Towards the human cellular microRNAome
Matthew N. McCall,
Arun H Patil,
Christopher J Mitchell,
Valina L. Dawson,
Ted M. Dawson,
Alexander S. Baras,
Avi Z. Rosenberg,
Dan E. Arking,
Kathleen H. Burns,
Marc K. Halushka
Posted 24 Mar 2017
bioRxiv DOI: 10.1101/120394 (published DOI: 10.1101/gr.222067.117)
Posted 24 Mar 2017
microRNAs are short RNAs that serve as master regulators of gene expression and are essential components of normal development as well as modulators of disease. MicroRNAs generally act cell autonomously and thus their localization to specific cell types is needed to guide our understanding of microRNA activity.
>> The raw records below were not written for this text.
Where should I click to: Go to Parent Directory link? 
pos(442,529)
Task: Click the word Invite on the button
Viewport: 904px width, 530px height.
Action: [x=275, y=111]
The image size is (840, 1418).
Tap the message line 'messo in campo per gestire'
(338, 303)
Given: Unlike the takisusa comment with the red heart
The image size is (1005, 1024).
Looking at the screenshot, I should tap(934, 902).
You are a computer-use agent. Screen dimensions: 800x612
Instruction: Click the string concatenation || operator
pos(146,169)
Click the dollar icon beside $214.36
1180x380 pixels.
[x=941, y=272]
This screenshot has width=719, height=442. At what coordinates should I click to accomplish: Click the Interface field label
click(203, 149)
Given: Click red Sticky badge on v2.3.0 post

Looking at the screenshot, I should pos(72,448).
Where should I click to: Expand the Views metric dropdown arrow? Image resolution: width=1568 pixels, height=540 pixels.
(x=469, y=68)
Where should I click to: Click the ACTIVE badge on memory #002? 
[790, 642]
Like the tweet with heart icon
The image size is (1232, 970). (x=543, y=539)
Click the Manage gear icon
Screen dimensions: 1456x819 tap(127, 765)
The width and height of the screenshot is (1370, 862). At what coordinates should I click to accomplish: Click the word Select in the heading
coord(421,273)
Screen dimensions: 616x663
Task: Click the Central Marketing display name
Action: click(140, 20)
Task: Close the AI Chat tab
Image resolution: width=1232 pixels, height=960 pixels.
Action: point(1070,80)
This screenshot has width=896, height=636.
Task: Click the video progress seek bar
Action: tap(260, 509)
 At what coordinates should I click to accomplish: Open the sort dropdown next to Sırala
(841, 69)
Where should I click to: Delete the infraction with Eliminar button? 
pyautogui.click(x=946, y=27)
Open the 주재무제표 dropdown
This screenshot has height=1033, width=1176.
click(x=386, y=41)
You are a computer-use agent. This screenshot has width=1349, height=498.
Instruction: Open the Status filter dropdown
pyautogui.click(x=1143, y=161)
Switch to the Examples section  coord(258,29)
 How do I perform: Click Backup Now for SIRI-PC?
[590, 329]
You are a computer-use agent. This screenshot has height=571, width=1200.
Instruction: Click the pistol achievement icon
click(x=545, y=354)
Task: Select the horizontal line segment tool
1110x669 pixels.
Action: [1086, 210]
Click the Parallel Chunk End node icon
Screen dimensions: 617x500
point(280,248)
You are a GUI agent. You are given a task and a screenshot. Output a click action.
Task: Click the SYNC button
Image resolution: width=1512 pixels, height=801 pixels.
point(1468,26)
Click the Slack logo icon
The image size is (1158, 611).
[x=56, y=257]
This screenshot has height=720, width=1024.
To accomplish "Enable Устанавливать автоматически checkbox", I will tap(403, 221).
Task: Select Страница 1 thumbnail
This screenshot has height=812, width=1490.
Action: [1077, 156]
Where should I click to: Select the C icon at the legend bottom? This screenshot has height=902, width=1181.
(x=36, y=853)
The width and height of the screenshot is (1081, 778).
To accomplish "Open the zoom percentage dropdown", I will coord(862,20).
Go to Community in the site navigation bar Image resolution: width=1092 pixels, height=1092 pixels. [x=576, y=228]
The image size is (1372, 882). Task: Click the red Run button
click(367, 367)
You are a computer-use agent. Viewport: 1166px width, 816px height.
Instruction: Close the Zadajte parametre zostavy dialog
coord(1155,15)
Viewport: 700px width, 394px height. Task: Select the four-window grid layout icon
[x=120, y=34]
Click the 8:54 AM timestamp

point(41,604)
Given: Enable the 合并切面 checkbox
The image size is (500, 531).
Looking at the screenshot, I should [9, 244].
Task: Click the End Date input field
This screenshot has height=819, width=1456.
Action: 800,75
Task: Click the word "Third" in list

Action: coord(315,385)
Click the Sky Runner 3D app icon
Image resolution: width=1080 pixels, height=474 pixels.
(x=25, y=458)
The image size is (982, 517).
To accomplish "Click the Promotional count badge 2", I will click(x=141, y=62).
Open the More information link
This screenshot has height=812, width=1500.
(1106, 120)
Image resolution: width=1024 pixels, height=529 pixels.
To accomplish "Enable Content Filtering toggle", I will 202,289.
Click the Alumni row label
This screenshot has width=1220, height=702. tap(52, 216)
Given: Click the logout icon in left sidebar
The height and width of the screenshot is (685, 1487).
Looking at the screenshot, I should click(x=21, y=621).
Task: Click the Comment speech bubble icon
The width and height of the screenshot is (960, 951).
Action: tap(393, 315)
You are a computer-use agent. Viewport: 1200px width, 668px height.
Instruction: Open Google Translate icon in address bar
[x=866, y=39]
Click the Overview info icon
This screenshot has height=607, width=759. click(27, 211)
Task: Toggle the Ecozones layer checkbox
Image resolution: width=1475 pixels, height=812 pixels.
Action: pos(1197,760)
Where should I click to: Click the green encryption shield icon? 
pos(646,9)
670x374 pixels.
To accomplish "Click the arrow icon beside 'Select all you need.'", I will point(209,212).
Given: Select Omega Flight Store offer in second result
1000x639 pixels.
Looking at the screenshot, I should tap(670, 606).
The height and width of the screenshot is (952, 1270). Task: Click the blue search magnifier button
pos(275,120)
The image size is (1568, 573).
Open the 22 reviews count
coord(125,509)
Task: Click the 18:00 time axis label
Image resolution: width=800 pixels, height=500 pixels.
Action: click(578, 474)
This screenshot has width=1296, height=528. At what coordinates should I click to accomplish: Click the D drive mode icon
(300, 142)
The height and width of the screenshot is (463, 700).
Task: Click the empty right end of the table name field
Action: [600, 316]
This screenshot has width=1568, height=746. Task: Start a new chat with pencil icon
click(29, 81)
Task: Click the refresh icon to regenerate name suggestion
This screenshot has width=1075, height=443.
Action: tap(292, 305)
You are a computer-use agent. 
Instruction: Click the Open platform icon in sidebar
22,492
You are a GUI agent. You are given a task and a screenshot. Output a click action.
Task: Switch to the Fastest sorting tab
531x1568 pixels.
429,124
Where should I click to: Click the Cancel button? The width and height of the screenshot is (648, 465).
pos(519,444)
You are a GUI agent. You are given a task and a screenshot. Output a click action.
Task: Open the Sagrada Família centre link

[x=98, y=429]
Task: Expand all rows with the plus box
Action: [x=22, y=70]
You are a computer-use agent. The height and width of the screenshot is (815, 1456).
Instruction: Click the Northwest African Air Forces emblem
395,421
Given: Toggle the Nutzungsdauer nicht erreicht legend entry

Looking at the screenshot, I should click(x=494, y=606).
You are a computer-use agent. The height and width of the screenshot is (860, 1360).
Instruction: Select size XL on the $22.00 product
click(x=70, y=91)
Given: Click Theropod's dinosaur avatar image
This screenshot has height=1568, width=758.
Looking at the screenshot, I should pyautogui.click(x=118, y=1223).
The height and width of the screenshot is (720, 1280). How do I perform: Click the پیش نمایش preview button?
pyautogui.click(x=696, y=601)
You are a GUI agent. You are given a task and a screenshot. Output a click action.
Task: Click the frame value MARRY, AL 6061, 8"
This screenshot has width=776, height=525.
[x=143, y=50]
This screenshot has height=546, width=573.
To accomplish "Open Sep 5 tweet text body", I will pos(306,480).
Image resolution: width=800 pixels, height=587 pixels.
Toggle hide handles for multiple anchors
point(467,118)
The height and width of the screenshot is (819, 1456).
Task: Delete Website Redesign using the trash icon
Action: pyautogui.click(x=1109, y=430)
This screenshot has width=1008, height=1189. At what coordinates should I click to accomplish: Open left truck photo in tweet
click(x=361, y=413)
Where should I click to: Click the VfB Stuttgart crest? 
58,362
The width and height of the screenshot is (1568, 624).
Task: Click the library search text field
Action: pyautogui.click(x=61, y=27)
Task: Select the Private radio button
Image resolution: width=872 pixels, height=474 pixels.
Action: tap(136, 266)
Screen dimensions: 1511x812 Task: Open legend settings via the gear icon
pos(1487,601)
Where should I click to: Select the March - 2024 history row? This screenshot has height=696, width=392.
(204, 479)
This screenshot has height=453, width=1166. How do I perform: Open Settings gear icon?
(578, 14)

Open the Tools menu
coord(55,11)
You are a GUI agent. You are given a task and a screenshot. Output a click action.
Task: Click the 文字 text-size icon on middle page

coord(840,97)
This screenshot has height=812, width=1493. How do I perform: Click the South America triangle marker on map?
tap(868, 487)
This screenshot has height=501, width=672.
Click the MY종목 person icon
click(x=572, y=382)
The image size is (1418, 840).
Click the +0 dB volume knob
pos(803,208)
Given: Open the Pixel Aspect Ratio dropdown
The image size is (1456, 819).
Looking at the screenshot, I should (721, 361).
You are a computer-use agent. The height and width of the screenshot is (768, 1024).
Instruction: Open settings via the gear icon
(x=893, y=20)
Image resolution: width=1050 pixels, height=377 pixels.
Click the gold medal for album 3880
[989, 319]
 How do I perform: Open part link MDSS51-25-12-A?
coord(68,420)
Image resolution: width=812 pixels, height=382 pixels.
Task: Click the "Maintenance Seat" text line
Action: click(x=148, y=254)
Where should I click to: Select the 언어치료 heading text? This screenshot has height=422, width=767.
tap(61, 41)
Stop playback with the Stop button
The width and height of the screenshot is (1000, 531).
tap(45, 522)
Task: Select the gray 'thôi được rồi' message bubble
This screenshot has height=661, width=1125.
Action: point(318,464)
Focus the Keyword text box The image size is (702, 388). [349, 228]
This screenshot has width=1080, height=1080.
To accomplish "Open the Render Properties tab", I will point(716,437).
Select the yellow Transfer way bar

Current tissue-level data has caused considerable confusion and comprehensive cell-level data does not yet exist. Here we establish the landscape of human cell-specific microRNA expression. This project evaluated 8 billion small RNA-seq reads from 46 primary cell types, 42 cancer or immortalized cell lines, and 26 tissues. It identified both specific and ubiquitous patterns of expression that strongly correlate with adjacent super-enhancer activity. Analysis of unaligned RNA reads uncovered 207 unknown minor strand (passenger) microRNAs of known microRNA loci and 2,632 novel putative microRNA loci. Although cancer cell lines generally recapitulated the expression patterns of matched primary cells, their isomiR sequence families exhibited increased disorder suggesting Drosha and Dicer-dependent microRNA processing variability. Cell-specific patterns of microRNA expression were used to deconvolute variable cellular composition of adipose tissue samples highlighting one use of this cell-specific microRNA expression data. Characterization of cellular microRNA expression across a wide variety of cell types provides a new understanding of this critical regulatory RNA species.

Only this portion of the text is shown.